→ Task directions: Copy the records from the start through the line containing "tap(323, 204)", inclusive, changing "screenshot" to "screen capture" and keeping everything else the same. Leave the pictures out.
# # # #
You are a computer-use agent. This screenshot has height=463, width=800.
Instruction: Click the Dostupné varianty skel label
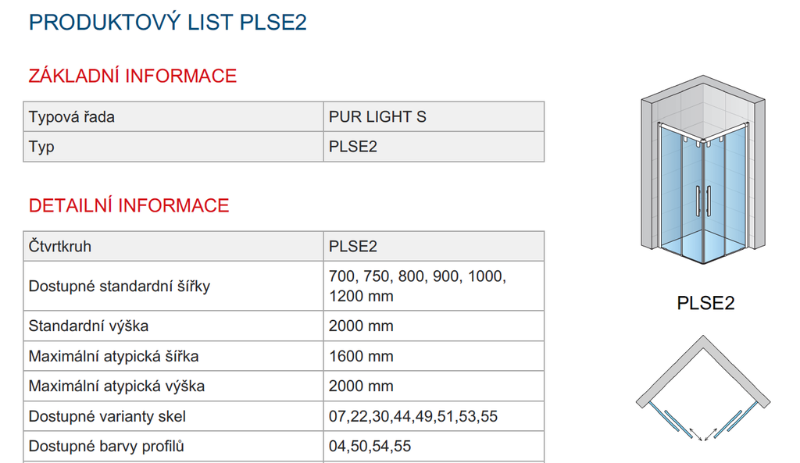coord(107,417)
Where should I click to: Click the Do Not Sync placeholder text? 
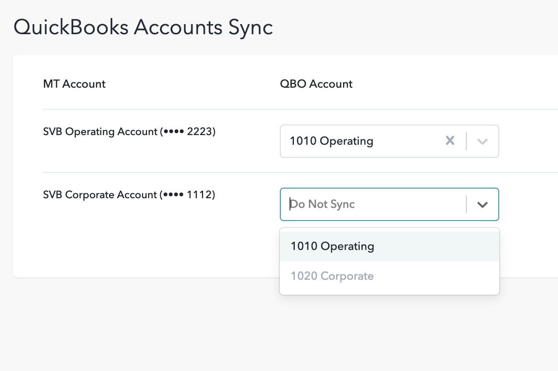tap(323, 204)
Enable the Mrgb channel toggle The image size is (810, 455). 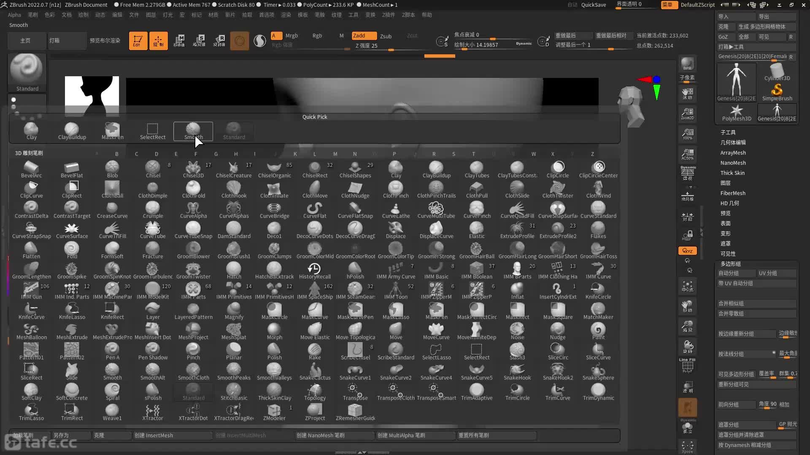tap(292, 36)
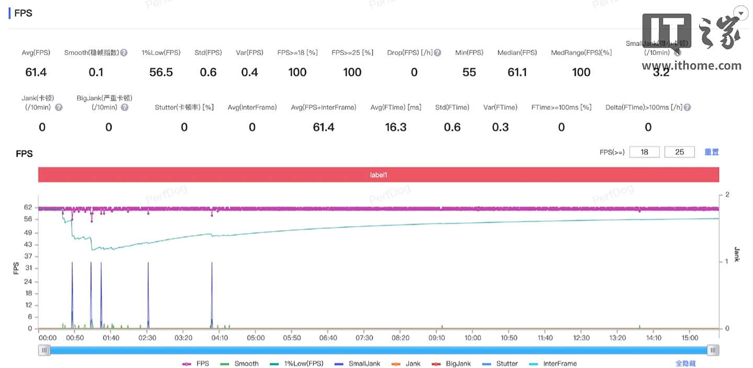Click help icon next to Smooth(稳帧指数)
753x368 pixels.
pos(124,53)
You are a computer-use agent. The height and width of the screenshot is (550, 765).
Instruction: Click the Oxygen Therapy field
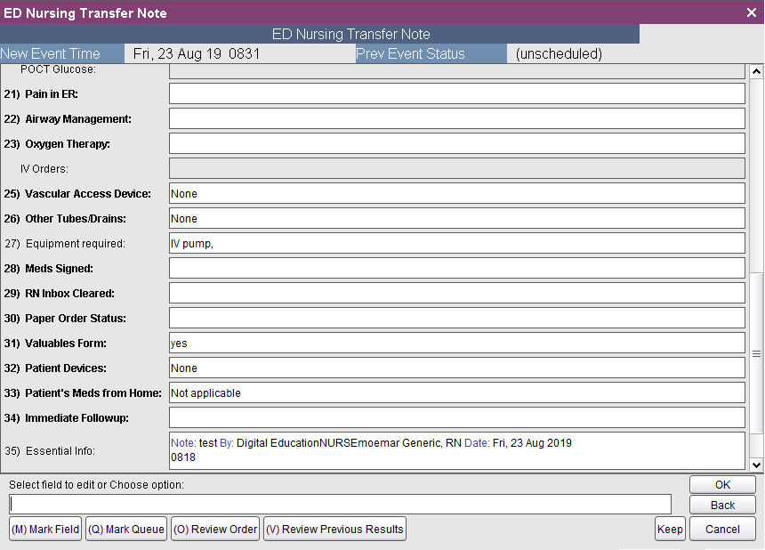pos(455,142)
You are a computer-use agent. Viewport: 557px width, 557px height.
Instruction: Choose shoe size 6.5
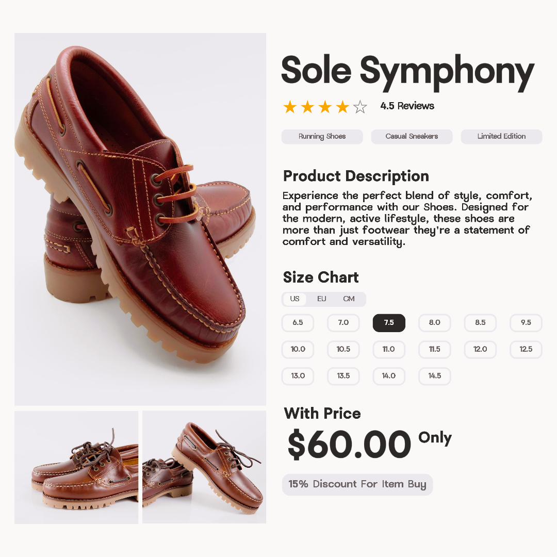pos(298,323)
# # # #
→ Expected answer:
You are a computer-use agent. This screen capture has height=463, width=800.
Instruction: Click the Dostupné varianty skel label
coord(107,417)
Where should I click to: Click the Do Not Sync placeholder text? 
tap(323, 204)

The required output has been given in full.